Transcribe the entire listing faithfully; every line must match the original.

+---+

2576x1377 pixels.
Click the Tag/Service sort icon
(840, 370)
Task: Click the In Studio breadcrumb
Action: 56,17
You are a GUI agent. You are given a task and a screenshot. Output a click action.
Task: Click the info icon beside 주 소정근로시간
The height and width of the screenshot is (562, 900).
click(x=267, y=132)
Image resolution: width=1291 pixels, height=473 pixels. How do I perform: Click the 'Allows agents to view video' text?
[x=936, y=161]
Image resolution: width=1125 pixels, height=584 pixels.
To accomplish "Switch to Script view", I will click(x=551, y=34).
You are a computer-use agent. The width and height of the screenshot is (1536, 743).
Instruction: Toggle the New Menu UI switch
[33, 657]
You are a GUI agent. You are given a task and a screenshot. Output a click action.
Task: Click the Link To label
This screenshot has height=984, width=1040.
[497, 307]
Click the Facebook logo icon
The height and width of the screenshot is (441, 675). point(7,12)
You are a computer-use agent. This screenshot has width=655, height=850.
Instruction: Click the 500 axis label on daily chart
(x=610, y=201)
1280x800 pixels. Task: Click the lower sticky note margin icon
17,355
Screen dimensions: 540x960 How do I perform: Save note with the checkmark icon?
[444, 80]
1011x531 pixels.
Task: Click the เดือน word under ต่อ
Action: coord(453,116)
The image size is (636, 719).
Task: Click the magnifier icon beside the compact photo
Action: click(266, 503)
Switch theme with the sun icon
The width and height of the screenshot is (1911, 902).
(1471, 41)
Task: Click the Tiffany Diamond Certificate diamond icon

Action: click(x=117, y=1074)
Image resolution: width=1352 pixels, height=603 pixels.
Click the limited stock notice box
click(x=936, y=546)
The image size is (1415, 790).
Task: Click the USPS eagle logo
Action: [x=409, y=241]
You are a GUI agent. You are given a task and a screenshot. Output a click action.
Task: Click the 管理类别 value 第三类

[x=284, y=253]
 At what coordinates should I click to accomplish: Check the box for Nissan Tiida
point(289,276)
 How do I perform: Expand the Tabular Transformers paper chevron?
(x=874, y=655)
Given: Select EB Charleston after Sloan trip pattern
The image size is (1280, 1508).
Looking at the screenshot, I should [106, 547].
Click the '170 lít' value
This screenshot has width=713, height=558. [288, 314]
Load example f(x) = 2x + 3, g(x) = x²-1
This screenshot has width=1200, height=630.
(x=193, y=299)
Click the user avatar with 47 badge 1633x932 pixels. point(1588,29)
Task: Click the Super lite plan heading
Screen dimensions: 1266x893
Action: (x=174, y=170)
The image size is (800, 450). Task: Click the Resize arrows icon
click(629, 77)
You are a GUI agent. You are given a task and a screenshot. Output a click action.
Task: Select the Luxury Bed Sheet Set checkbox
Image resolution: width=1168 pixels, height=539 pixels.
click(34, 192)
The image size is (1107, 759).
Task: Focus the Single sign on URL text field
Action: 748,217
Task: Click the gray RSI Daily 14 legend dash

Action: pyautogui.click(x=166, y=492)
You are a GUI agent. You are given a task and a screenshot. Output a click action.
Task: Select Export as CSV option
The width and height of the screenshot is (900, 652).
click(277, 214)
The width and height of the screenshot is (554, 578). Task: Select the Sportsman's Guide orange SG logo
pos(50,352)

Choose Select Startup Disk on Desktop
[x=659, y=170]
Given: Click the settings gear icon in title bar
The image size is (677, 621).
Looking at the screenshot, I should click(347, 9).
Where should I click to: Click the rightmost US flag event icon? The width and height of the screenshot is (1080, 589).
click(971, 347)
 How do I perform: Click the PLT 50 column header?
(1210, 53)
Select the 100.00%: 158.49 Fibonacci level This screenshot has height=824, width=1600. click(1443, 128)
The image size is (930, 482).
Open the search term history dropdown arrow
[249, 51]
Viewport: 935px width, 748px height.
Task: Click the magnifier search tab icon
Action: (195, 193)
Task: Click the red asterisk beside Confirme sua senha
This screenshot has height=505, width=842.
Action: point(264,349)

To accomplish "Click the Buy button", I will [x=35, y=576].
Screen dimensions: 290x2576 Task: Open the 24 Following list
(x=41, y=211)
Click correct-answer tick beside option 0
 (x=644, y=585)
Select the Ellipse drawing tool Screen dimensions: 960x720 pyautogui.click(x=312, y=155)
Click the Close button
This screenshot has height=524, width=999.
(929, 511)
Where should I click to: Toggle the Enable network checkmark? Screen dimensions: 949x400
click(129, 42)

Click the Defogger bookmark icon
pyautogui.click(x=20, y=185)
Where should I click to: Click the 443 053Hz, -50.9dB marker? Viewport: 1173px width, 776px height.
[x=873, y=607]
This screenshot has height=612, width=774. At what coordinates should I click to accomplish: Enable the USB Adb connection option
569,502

+---+

Solution for this exercise
2576x1377 pixels.
Click the Tag/Service sort icon
(840, 370)
Task: Click the In Studio breadcrumb
Action: 56,17
You are a GUI agent. You are given a task and a screenshot. Output a click action.
Task: Click the info icon beside 주 소정근로시간
The height and width of the screenshot is (562, 900).
click(x=267, y=132)
Image resolution: width=1291 pixels, height=473 pixels. How do I perform: Click the 'Allows agents to view video' text?
[x=936, y=161]
Image resolution: width=1125 pixels, height=584 pixels.
To accomplish "Switch to Script view", I will click(x=551, y=34).
You are a computer-use agent. The width and height of the screenshot is (1536, 743).
Instruction: Toggle the New Menu UI switch
[33, 657]
You are a GUI agent. You are given a task and a screenshot. Output a click action.
Task: Click the Link To label
This screenshot has height=984, width=1040.
[497, 307]
Click the Facebook logo icon
The height and width of the screenshot is (441, 675). point(7,12)
You are a computer-use agent. This screenshot has width=655, height=850.
Instruction: Click the 500 axis label on daily chart
(x=610, y=201)
1280x800 pixels. Task: Click the lower sticky note margin icon
17,355
Screen dimensions: 540x960 How do I perform: Save note with the checkmark icon?
[444, 80]
1011x531 pixels.
Task: Click the เดือน word under ต่อ
Action: coord(453,116)
The image size is (636, 719).
Task: Click the magnifier icon beside the compact photo
Action: click(266, 503)
Switch theme with the sun icon
The width and height of the screenshot is (1911, 902).
(1471, 41)
Task: Click the Tiffany Diamond Certificate diamond icon

Action: click(x=117, y=1074)
Image resolution: width=1352 pixels, height=603 pixels.
Click the limited stock notice box
click(x=936, y=546)
The image size is (1415, 790).
Task: Click the USPS eagle logo
Action: [x=409, y=241]
You are a GUI agent. You are given a task and a screenshot. Output a click action.
Task: Click the 管理类别 value 第三类

[x=284, y=253]
 At what coordinates should I click to accomplish: Check the box for Nissan Tiida
point(289,276)
 How do I perform: Expand the Tabular Transformers paper chevron?
(x=874, y=655)
Given: Select EB Charleston after Sloan trip pattern
The image size is (1280, 1508).
Looking at the screenshot, I should [106, 547].
Click the '170 lít' value
This screenshot has width=713, height=558. [288, 314]
Load example f(x) = 2x + 3, g(x) = x²-1
This screenshot has width=1200, height=630.
(x=193, y=299)
Click the user avatar with 47 badge 1633x932 pixels. point(1588,29)
Task: Click the Super lite plan heading
Screen dimensions: 1266x893
Action: (x=174, y=170)
The image size is (800, 450). Task: Click the Resize arrows icon
click(629, 77)
You are a GUI agent. You are given a task and a screenshot. Output a click action.
Task: Select the Luxury Bed Sheet Set checkbox
Image resolution: width=1168 pixels, height=539 pixels.
click(34, 192)
The image size is (1107, 759).
Task: Focus the Single sign on URL text field
Action: 748,217
Task: Click the gray RSI Daily 14 legend dash

Action: pyautogui.click(x=166, y=492)
You are a GUI agent. You are given a task and a screenshot. Output a click action.
Task: Select Export as CSV option
The width and height of the screenshot is (900, 652).
click(277, 214)
The width and height of the screenshot is (554, 578). Task: Select the Sportsman's Guide orange SG logo
pos(50,352)

Choose Select Startup Disk on Desktop
[x=659, y=170]
Given: Click the settings gear icon in title bar
The image size is (677, 621).
Looking at the screenshot, I should click(347, 9).
Where should I click to: Click the rightmost US flag event icon? The width and height of the screenshot is (1080, 589).
click(971, 347)
 How do I perform: Click the PLT 50 column header?
(1210, 53)
Select the 100.00%: 158.49 Fibonacci level This screenshot has height=824, width=1600. click(1443, 128)
The image size is (930, 482).
Open the search term history dropdown arrow
[249, 51]
Viewport: 935px width, 748px height.
Task: Click the magnifier search tab icon
Action: (195, 193)
Task: Click the red asterisk beside Confirme sua senha
This screenshot has height=505, width=842.
Action: point(264,349)

To accomplish "Click the Buy button", I will [x=35, y=576].
Screen dimensions: 290x2576 Task: Open the 24 Following list
(x=41, y=211)
Click correct-answer tick beside option 0
 (x=644, y=585)
Select the Ellipse drawing tool Screen dimensions: 960x720 pyautogui.click(x=312, y=155)
Click the Close button
This screenshot has height=524, width=999.
(929, 511)
Where should I click to: Toggle the Enable network checkmark? Screen dimensions: 949x400
click(129, 42)

Click the Defogger bookmark icon
pyautogui.click(x=20, y=185)
Where should I click to: Click the 443 053Hz, -50.9dB marker? Viewport: 1173px width, 776px height.
[x=873, y=607]
This screenshot has height=612, width=774. At what coordinates should I click to accomplish: Enable the USB Adb connection option
569,502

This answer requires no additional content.